I encourage all of you to attend a farm open day.
If you eat food or drink you should really have a greater understanding of the processes that occur to contribute to your favourite meals and beverages.
Farm open days are an excellent opportunity to show the nation's 90 per cent city population what goes on behind closed doors in the most transparent and safe way possible — we are after all operating in the age of biosecurity crises and an under resourced rural police force.
We also have a public with no links to farms or farming anymore which means misinformation campaigns or media coverage on the most extreme negative court case can become the public's main impression of farming.
To combat this, I encourage farmers to open their properties to the public or encourage their urban counterparts to attend a farm open day.
Being transparent about what farmers do, how they do it and why they do it is the best policy going forward. Honesty is generally a good policy and takes power away from detractors. I'm not suggesting anything extreme such as risk your business secrets around how you get a greater return than your closest competition — but I'm talking about showing your proof of sustainability — especially to the people you want as customers.

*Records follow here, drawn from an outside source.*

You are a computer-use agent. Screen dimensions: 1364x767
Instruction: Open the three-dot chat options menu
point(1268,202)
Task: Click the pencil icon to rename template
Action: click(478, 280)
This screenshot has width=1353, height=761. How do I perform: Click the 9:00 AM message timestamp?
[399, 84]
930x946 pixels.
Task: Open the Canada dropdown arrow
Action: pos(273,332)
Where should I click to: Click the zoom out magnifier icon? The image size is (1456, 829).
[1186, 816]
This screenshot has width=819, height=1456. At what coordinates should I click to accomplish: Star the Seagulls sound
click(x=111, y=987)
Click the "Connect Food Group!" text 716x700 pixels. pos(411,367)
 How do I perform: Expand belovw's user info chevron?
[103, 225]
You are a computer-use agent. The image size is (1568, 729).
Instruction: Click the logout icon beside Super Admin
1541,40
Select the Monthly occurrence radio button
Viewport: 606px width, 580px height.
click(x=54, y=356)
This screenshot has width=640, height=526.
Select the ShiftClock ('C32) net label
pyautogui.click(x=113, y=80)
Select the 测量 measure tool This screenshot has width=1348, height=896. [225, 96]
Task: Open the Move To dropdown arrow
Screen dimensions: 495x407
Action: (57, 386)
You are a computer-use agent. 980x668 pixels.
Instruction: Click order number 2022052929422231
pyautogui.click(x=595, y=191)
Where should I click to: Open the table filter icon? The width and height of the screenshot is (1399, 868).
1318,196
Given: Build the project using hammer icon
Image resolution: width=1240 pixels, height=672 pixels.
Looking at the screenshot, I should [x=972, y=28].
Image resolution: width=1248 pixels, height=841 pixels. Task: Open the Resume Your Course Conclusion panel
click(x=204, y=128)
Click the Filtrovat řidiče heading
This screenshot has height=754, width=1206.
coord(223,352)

And If there is a farmer down the road struggling for ideas around how to improve their operation seeing your work, and being able to talk to you, could help them on their way to running a far better business than what they were doing.
Fonterra ran a successful series of open days recently which went down a treat with the public.
Over 8000 people attended the nationwide series.
People left happy, better informed and with some ice cream.
What a good way to help bring everyone along and to bring communities together.